UK employers are pressing to suspend scheduled pension contributions amounting to tens of millions of pounds after many retirement schemes hit an unexpected surplus.
Investment advisers to FTSE-listed companies with “defined benefit” pensions that pay a guaranteed income based on an employee’s salary and length of service, said employers are increasingly looking to reach agreements with their scheme’s trustees on ending payments to their plans.
Employers and trustees typically agree a funding plan for pension schemes every three years. For the past 15 years most of the UK’s 5,200 DB schemes have typically reported deficits or funding shortfalls due to low interest rates. But the sharp rise in rates over the past year has left most of them with a surplus.

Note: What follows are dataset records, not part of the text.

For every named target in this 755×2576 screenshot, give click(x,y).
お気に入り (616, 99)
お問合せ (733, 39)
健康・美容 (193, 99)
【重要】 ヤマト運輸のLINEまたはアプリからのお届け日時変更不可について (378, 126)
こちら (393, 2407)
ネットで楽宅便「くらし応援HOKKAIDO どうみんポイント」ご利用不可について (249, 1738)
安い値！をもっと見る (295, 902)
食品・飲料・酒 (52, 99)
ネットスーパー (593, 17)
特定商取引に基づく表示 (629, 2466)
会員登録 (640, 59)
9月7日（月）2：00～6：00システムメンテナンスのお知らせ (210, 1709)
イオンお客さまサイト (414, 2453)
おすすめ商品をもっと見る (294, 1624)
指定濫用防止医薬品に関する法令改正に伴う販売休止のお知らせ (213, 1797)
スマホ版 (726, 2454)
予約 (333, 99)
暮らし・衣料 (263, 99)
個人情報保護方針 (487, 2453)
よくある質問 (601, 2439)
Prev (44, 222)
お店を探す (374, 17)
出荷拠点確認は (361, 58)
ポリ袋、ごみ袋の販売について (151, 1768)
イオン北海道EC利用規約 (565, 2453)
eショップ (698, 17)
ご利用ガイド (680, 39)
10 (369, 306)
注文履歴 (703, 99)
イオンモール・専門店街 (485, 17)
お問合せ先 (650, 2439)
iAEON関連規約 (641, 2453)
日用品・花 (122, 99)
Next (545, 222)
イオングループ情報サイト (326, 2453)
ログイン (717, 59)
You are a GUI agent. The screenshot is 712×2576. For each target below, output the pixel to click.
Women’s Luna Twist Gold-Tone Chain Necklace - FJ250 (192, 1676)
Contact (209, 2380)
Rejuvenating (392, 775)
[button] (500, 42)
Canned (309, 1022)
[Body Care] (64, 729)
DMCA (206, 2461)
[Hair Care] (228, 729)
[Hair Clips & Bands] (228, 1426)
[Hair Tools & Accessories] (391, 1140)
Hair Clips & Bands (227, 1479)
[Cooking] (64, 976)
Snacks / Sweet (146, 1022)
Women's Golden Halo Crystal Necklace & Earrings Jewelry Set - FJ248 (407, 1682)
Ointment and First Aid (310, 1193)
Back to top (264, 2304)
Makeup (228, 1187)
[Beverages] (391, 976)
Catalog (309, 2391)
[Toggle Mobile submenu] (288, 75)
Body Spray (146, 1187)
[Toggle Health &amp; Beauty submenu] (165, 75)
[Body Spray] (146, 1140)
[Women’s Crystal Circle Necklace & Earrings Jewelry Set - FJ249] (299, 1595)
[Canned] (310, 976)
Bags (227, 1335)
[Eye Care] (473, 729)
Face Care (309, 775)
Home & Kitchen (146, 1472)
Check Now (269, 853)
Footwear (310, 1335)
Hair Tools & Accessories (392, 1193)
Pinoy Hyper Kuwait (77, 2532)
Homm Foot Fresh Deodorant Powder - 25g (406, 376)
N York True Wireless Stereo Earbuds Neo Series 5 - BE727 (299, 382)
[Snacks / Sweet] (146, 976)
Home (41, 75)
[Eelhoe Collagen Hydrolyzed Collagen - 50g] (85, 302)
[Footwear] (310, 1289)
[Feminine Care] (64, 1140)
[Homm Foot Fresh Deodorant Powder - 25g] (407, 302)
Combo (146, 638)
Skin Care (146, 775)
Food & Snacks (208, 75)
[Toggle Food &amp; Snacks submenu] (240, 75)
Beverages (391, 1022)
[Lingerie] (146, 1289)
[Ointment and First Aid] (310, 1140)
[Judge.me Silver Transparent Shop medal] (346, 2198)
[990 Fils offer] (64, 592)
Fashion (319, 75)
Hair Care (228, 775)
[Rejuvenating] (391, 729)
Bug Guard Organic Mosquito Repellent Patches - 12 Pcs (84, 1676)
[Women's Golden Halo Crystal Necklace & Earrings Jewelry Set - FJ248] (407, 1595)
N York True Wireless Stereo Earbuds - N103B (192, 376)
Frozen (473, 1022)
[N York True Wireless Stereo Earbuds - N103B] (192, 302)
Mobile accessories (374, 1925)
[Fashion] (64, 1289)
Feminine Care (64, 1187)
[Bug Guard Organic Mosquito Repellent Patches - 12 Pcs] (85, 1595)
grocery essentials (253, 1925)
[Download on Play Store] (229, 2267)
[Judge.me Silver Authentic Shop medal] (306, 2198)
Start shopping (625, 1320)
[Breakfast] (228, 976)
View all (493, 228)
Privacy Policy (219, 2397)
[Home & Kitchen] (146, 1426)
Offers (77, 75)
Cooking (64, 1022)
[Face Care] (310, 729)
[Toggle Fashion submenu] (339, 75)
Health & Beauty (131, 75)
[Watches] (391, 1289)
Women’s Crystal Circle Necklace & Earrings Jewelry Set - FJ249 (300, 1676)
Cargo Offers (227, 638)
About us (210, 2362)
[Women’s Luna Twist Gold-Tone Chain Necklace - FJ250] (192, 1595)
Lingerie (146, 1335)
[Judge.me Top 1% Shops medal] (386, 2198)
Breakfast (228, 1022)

Edd Collins, senior director with WTW, a professional services firm, said he had clients who had reached deals to stop contributions.
“Employers, some very large FTSE-listed companies, are reaching out to trustees and saying: ‘We want to negotiate now and stop paying deficit contributions,’” he said. “They are saying: ‘We don’t think we need them anymore.’”
When calculating the cost of the pension promises, which can run decades into the future, actuaries take into account long-term interest rates. In general as interest rates rise, the scheme’s liabilities fall and vice versa.
In February this year there were 4,459 schemes in surplus, and 776 in deficit compared with two years ago when 2,479 were in surplus and 2,839 in deficit, according to the Pension Protection Fund, the lifeboat scheme.
“Whether the sponsor is FTSE 100 or a small privately owned business, if the pension scheme is now very well funded, there will be pressure to turn off contributions as part of valuation exercises that are currently or about to take place,” said John Dunn, head of pensions funding and transformation at PwC UK, the professional services firm.
“We are seeing this across the market,” he added.
Collins said employers would use cash freed up from the DB schemes for business investment or to fund contributions to other company pension schemes, where staff do not have guaranteed retirement income.
Trustees said employers are now seeking to bring forward the next three yearly check.
“We can definitely see some valuations being brought forward to facilitate a deeper look at the new cash flows,” said Chris Roberts, professional trustee and managing director at Dalriada Trustees.
Stephen Purves, head of risk settlement with XPS Pensions, said ceasing contributions was a “much more common” request and “reasonable thing to do” to avoid overfunding the scheme.
Last week the Pensions Regulator estimated that a quarter of DB plans, or around 1,000, were so well funded they could afford to pay an insurer to take over the scheme’s liabilities, or a deal known as a “buyout”, which would fully remove the scheme from the employer’s hands.
“Most funding agreements do switch off once certain thresholds have been hit and being fully funded on buyout would be one of these,” said Purves.
“In some cases, trustees may be willing to agree to a mechanism whereby contributions restart again in the event of those gains reversing.”